Post-electoral: Informal militias patrol Maputo neighborhoods
Picture: DW
Mozambique’s Electoral Administration Technical Secretariat (STAE) registered over 90 per cent of the potential electorate in the country’s 53 municipalities in the voter registration that ran from 19 March to 17 May.
According to the preliminary results from the registration, issued by STAE on Thursday, 3,910,744 voters registered out of an estimated potential electorate of 4,328,818, or 90.34 per cent.
This figure is much lower than in previous STAE announcements. That is because the registration took place in all districts which contain municipalities, which gave a figure for the estimated electorate of 7,599,200.
However, the municipal elections scheduled for 10 October will only take place in the municipal areas, and so the latest STAE data omit those parts of districts which are not in municipalities.
Some of the municipalities greatly exceeded their target figures. Thus the six municipalities in the southern province of Gaza, taken together, registered 130.6 per cent of the electorate that the National Statistics Institute (INE) estimated, based on the population census of August 2017.
Within Gaza, the town of Mandlakazi registered an astonishing 363.6 per cent of its target. The STAE target for Mandlakazi was only 5,790, making it the smallest municipality in the country. The number of voters who registered was 21,056.
But there is something seriously wrong about the initial Mandlakazi estimate, since at the last local elections, in 2013, the total number of registered voters was 10,841. The Mandlakazi electorate cannot have shrunk by almost 50 per cent in five years.
There is a similar problem, albeit not so acute, in the Bilene Beach municipality, also in Gaza. The target figure was 5,861, and 8,240 voters were registered, a success rate of 140.6 per cent. But in 2013, the registered electorate in Bilene was 5,941. There seems no good reason why the population of Bilene, a busy tourist resort, would have declined in the past five years.

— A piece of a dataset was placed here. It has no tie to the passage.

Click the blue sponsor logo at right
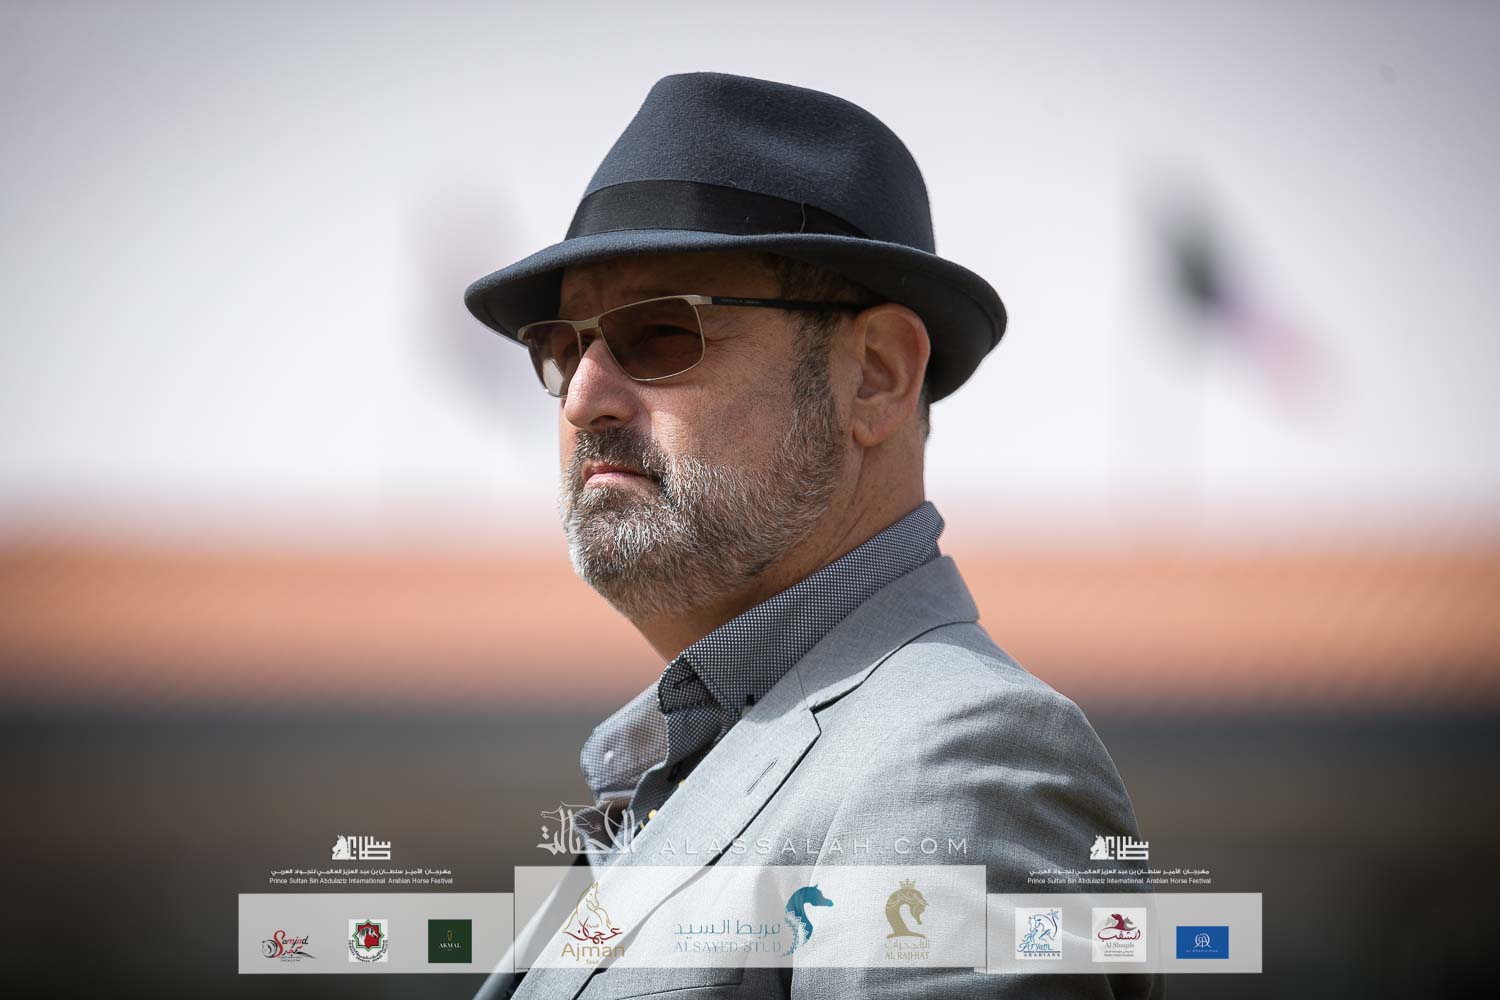tap(1202, 941)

Other provinces that exceeded their targets were in the centre of the country – Tete (118.04 per cent), Manica (107.57 per cent) and Sofala (104.98 per cent). All four municipalities in Tete beat their targets, and none more so that Ulongue, with 227.58 per cent (registering 21,509 people, when the target was 9,451). But in 2013, the registered electorate in Ulongue was 19,224. So this also seems to be a case where the initial target was a gross underestimate of the number of people of voting age in the municipality.

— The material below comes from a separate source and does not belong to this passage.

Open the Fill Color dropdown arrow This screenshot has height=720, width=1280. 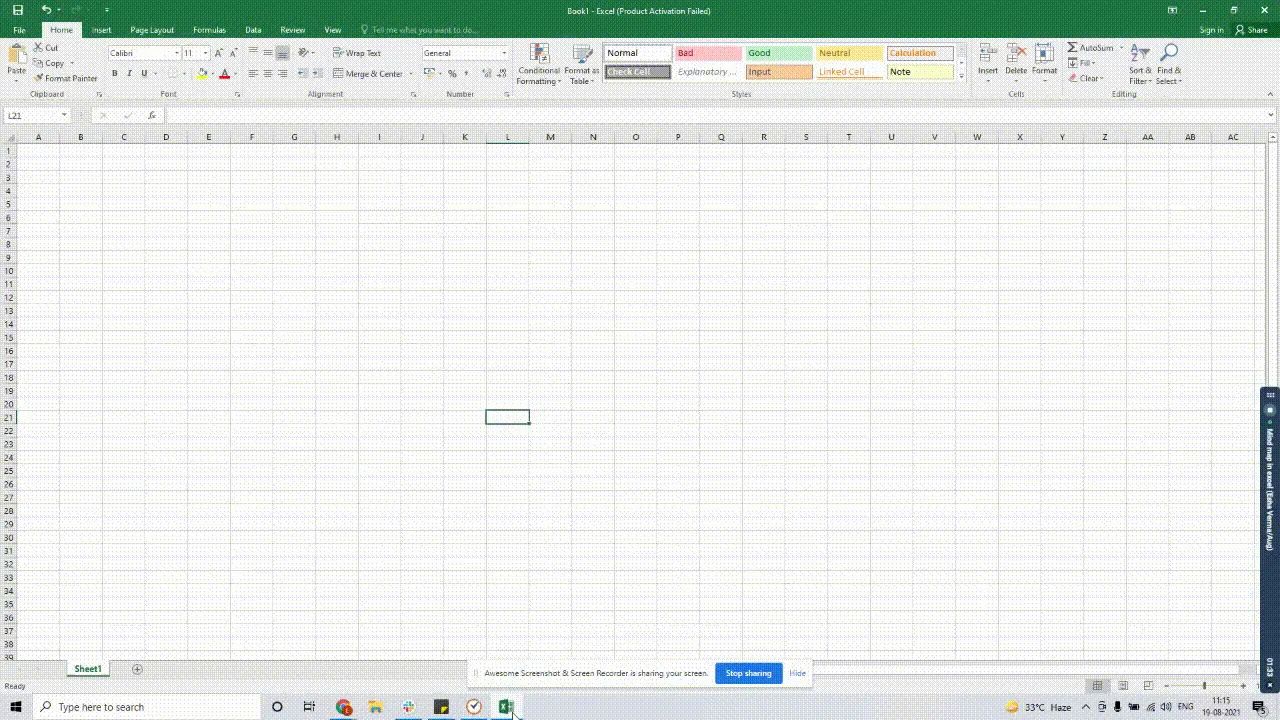click(211, 74)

At the other end of the scale, the province with the worst registration figure was Maputo City. Only 616,082 voters registered out of a target of 796,965 – or 77.3 per cent. Within Maputo, the lowest registration rate (67.53 per cent) came from the Kampfumo urban district, right in the heart of the city, which is the richest and most literate few square kilometres in the country.
Contacted by AIM, STAE spokesperson Claudio Langa said that the estimates for the potential electorate in each of the municipalities were provided by INE. STAE could thus not explain cases such as Mandlakazi, where the target figure was much lower than the 2013 registered electorate.
Langa said these figures are still only preliminary because STAE must now centralise all the data from the provinces on the same computerised data base, and check them for any mistakes or for people who may have registered more than once. The data are then sent to the National Elections Commission (CNE), and only after the CNE has validated them are they considered definitive.